Purification and characterization of a recombinant beta-galactosidase with transgalactosylation activity from Bifidobacterium infantis HL96.

作者信息

Hung M-N, Lee B H

机构信息

Department of Food Science and Agricultural Chemistry, McGill University, Ste-Anne-de-Bellevue, Quebec, Canada.

出版信息

Appl Microbiol Biotechnol. 2002 Mar;58(4):439-45. doi: 10.1007/s00253-001-0911-6. Epub 2002 Feb 1.
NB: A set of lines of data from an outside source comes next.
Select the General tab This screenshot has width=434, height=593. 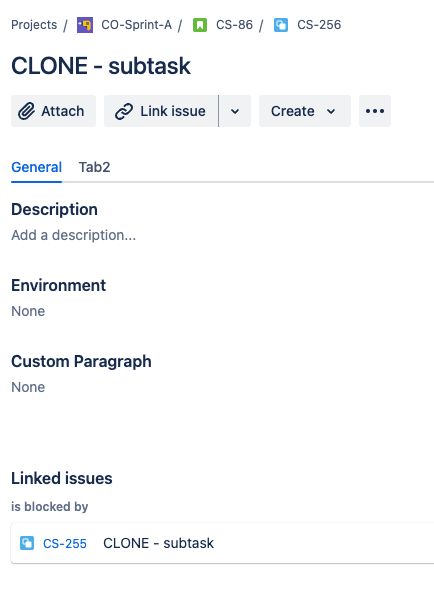coord(36,167)
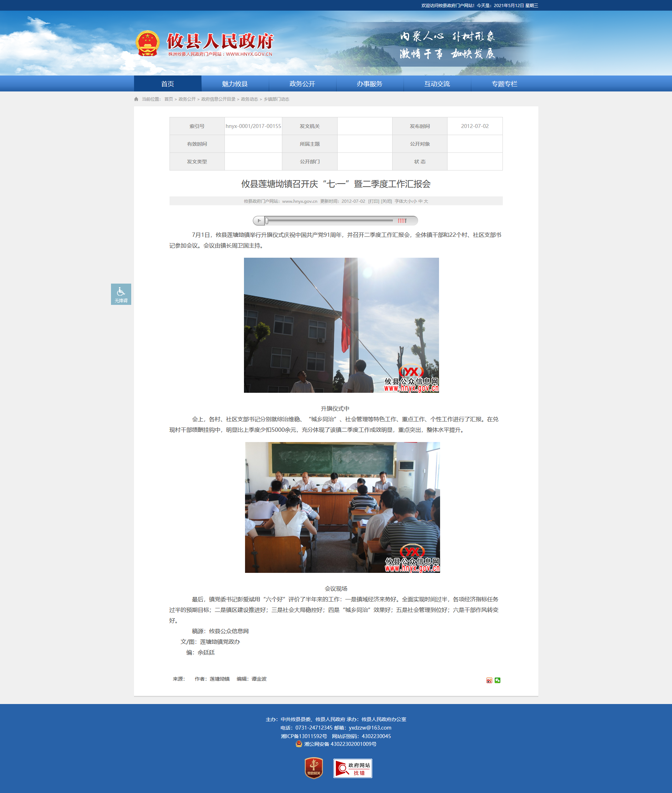Click the red audio volume bars

402,221
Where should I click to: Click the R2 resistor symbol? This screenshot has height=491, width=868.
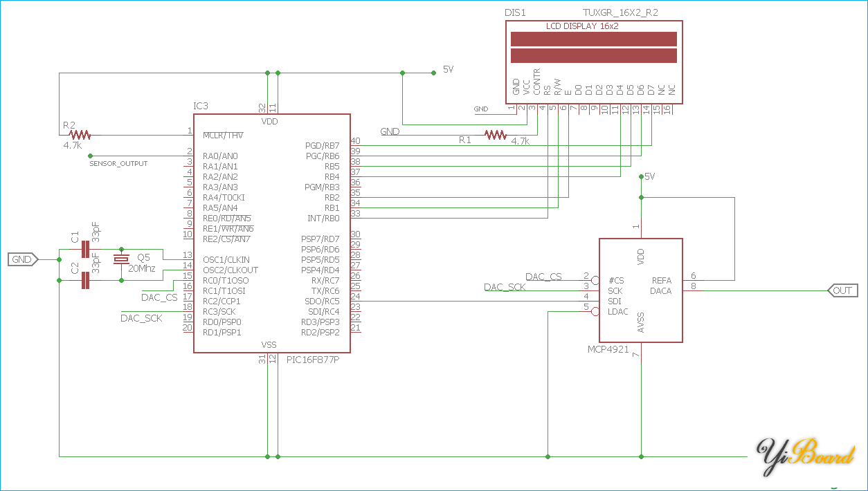(80, 135)
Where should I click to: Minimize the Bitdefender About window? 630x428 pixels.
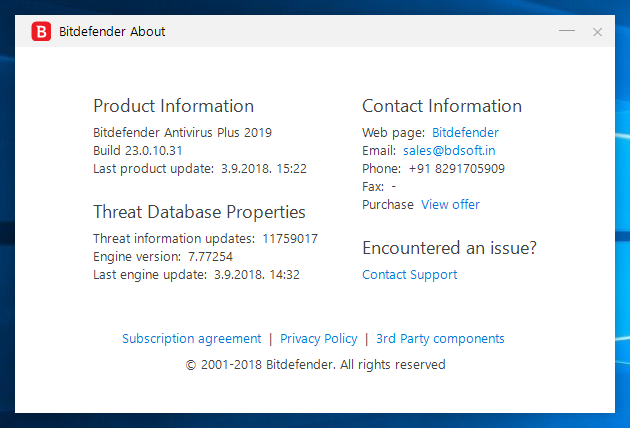point(567,31)
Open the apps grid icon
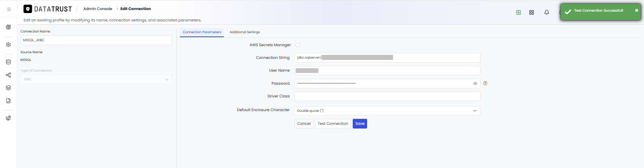Screen dimensions: 644x168 532,12
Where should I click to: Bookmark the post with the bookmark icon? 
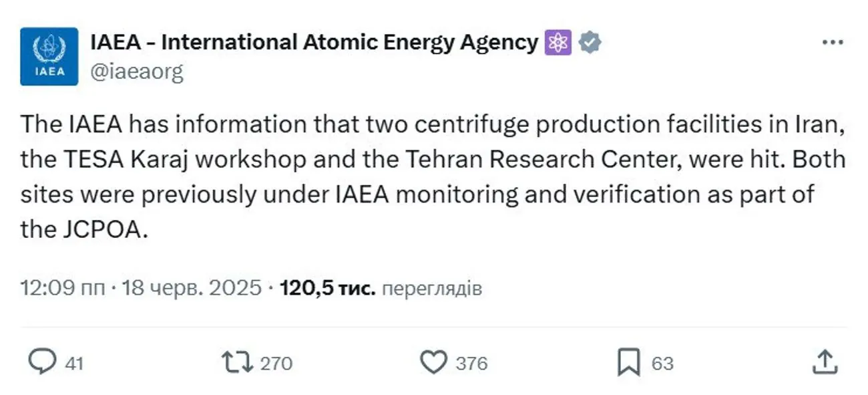tap(629, 362)
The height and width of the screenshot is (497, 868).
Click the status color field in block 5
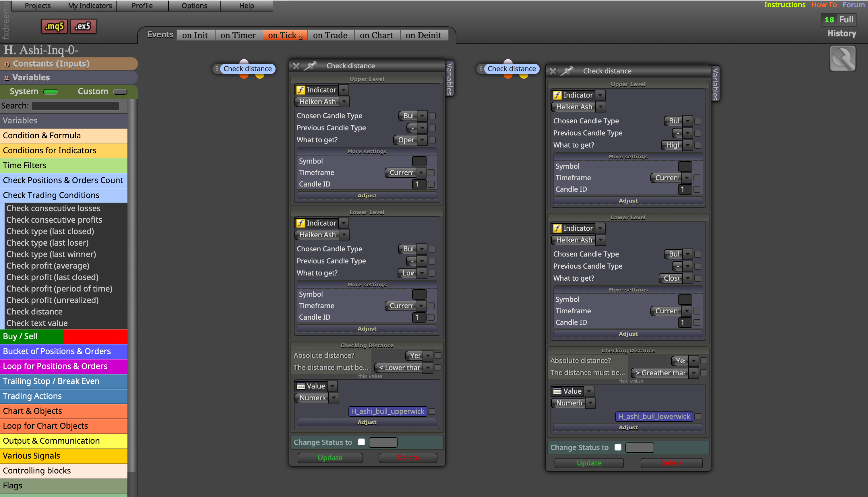click(383, 442)
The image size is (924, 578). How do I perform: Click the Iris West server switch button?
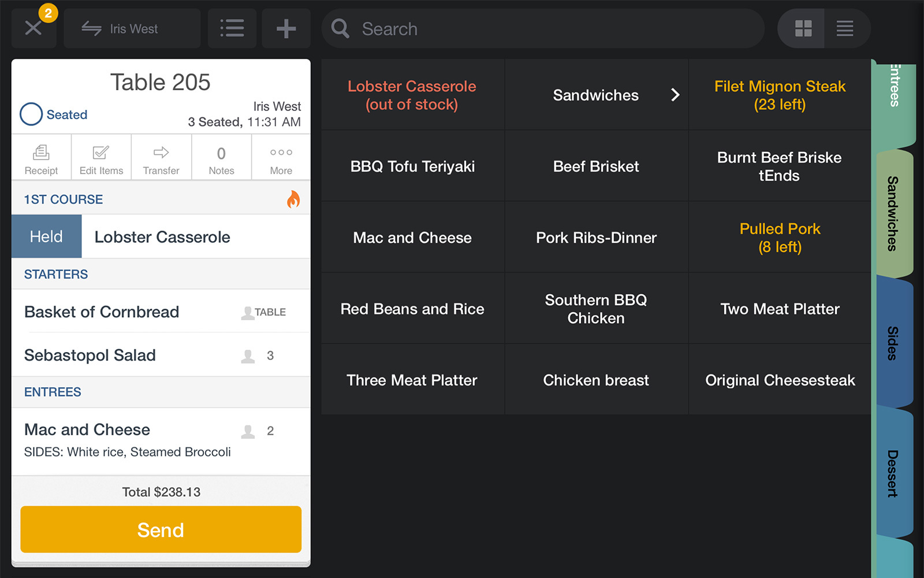(x=132, y=28)
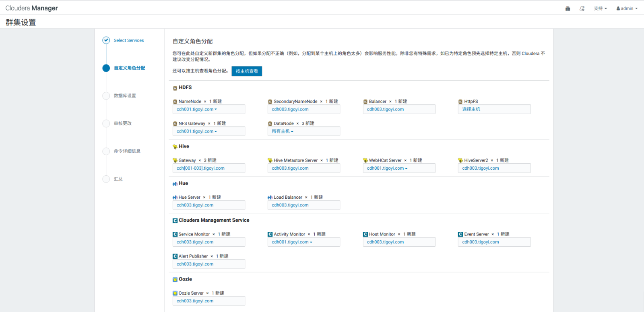The height and width of the screenshot is (312, 644).
Task: Select the 数据库设置 wizard step
Action: pyautogui.click(x=125, y=96)
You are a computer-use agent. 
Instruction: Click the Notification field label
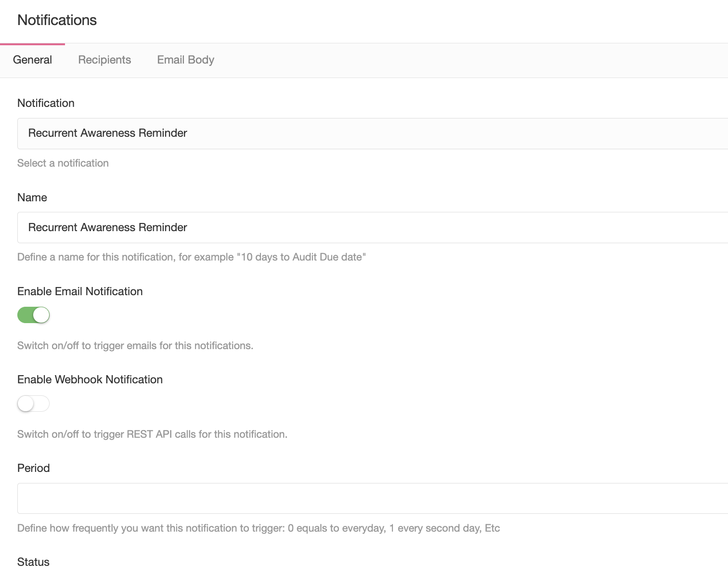[46, 103]
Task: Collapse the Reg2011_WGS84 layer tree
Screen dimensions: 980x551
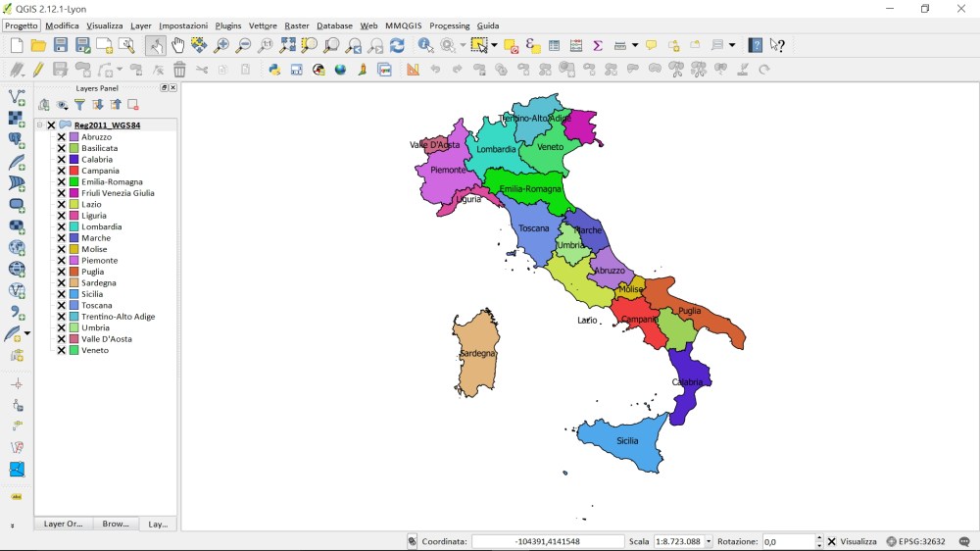Action: coord(40,125)
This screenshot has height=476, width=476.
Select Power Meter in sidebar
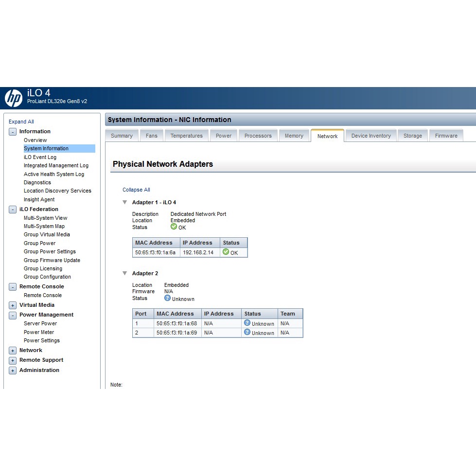click(39, 332)
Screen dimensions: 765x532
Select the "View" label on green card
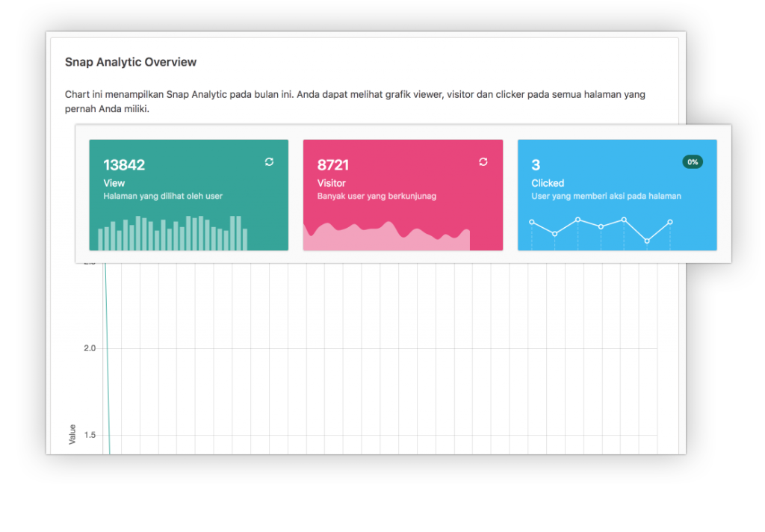tap(114, 183)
DOI:10.1007/s00253-001-0911-6
PMID:11954789
Abstract

A beta-galactosidase isoenzyme, beta-Gall, from Bifidobacterium infantis HL96, was expressed in Escherichia coli and purified to homogeneity. The molecular mass of the beta-Gall subunit was estimated to be 115 kDa by SDS-PAGE. The enzyme appeared to be a tetramer, with a molecular weight of about 470 kDa by native PAGE. The optimum temperature and pH for o-nitrophenyl-beta-D-galactopyranoside (ONPG) and lactose were 60 degrees C, pH 7.5, and 50 degrees C, pH 7.5, respectively. The enzyme was stable over a pH range of 5.0-8.5, and remained active for more than 80 min at pH 7.0, 50 degrees C. The enzyme activity was significantly increased by reducing agents. Maximum activity required the presence of both Na+ and K+, at a concentration of 10 mM. The enzyme was strongly inhibited by p-chloromercuribenzoic acid, divalent metal cations, and Cr3+, and to a lesser extent by EDTA and urea. The hydrolytic activity using lactose as a substrate was significantly inhibited by galactose. The Km, and Vmax values for ONPG and lactose were 2.6 mM, 262 U/mg, and 73.8 mM, 1.28 U/mg, respectively. beta-Gall possesses strong transgalactosylation activity. The production rate of galactooligosaccharides from 20% lactose at 30 and 60 degrees C was 120 mg/ml, and this rate increased to 190 mg/ml when 30% lactose was used.

摘要

来自婴儿双歧杆菌HL96的一种β-半乳糖苷酶同工酶β-Gal1在大肠杆菌中表达并纯化至同质。通过SDS-PAGE估计β-Gal1亚基的分子量为115 kDa。该酶似乎是一种四聚体,通过非变性PAGE测定其分子量约为470 kDa。对硝基苯基-β-D-吡喃半乳糖苷(ONPG)和乳糖的最佳温度和pH分别为60℃、pH 7.5以及50℃、pH 7.5。该酶在pH 5.0 - 8.5范围内稳定,在pH 7.0、50℃下80多分钟仍保持活性。还原剂可显著提高该酶的活性。最大活性需要同时存在浓度为10 mM的Na⁺和K⁺。该酶受到对氯汞苯甲酸、二价金属阳离子和Cr³⁺的强烈抑制,受EDTA和尿素的抑制程度较小。以乳糖为底物的水解活性受到半乳糖的显著抑制。ONPG和乳糖的Km值及Vmax值分别为2.6 mM、262 U/mg以及73.8 mM、1.28 U/mg。β-Gal1具有很强的转半乳糖基化活性。在30℃和60℃下,由20%乳糖生成低聚半乳糖的速率为120 mg/ml,当使用30%乳糖时,该速率增至190 mg/ml。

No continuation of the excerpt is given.